--- START SOURCE ---

Defining values and life purpose
At this time of equinox when the world is balanced between light and dark, day and night; and the wheel of the year turns to autumn and the trees show us the beautiful skill of letting go; I'm sharing some of my experience of seeking balance and learning to let go - the acceptance that although I could do lots of things, I can choose not to - staying in balance is more important than full on burn out. This for me is both learning for life and life long learning...
During the last winter and spring, I worked with a life coach. These 6 months brought me to a clearer path - it was intense, liberating, exhilarating, fear inducing, hard work and fun.

--- END SOURCE ---
--- START STORED RECORDS ---

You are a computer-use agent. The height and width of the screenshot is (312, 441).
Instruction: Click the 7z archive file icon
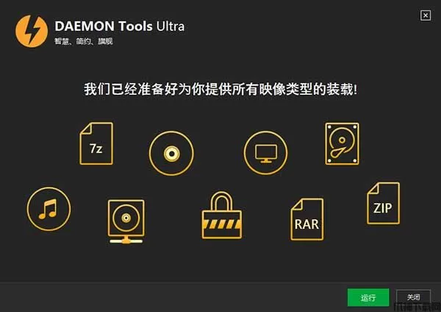tap(96, 143)
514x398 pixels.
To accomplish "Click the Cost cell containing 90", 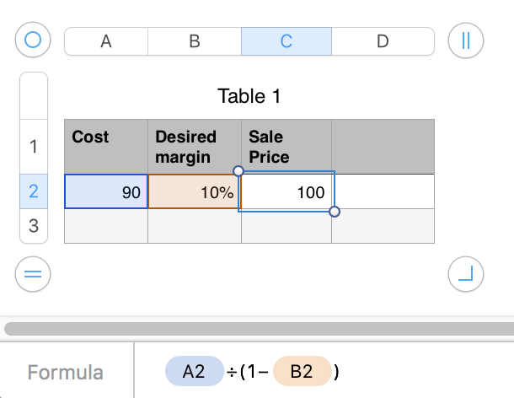I will point(106,192).
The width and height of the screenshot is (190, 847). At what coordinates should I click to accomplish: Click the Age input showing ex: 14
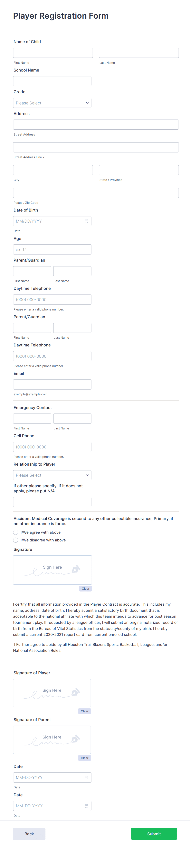click(52, 249)
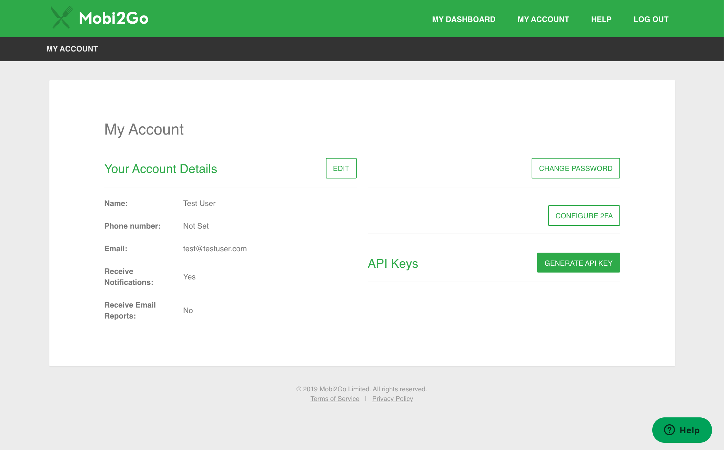The width and height of the screenshot is (724, 450).
Task: Open the floating Help widget with question mark
Action: 682,430
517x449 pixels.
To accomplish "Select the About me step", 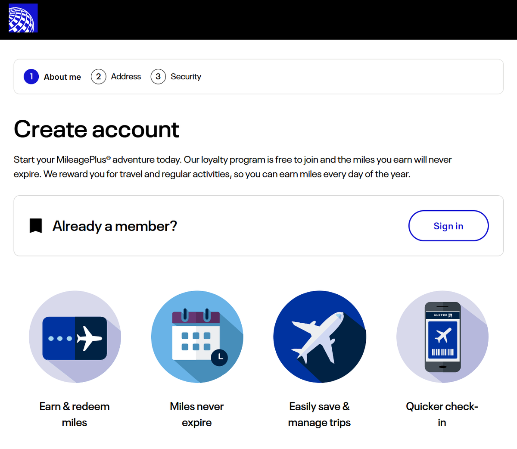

--- END STORED RECORDS ---

TO-DO LIST
**1.** In the piece on values and life purpose above, list every word or phrase used to describe the six months spent working with a life coach.
**2.** Continue the piece on values and life purpose, picking up after its last sentence about the six months with the life coach.

RESULTS FOR THE EXERCISE
**1.** intense, liberating, exhilarating, fear inducing, hard work, fun

**2.**
Prior to this I felt huge overwhelm, I couldn't focus, I've been 'tired' for years, always busy. I've been constantly seeking a simple life since my mid 20s. How come I'm not there yet? I would bemoan. It turned out that my constant business, tiredness, 'poor me' attitude is total avoidance. A way to feel accepted in this culture of doing and rush. Busy also means I can avoid taking responsibility. Not avoiding responsibility in the usual sense, but avoiding fully taking responsibility for myself - I had to realise that there was a little 'victim' me in the picture. At the time I wondered how come I 'knew' this stuff but didn't 'know' it really? The knowledge was in my head but it wasn't until the knowledge dropped in to my heart that I could actually begin to feel and truly understand. That word seeking is perhaps a clue - seeking instead of being.
One of the first things we looked at were my values - it is so much easier to prioritise when I view things through the lens of my values. It's kind of like getting my head out the road so my heart can see....
I want to share my values with you as these are also the values of Woodland Elements :)
After defining my values, we worked on a creating life purpose statement using words that carry deep meaning for me. Here is the result.
I feel I have my L plates on, I am practising my path of ease; my life of unbusyness and space - it's hard work, I know I will wander off and yet there are positive signs - I can begin to recognise when overwhelm threatens, when my diary starts to fill. I can take steps to catch myself gently and with compassion - this is a new skill, it takes time to nurture and practise.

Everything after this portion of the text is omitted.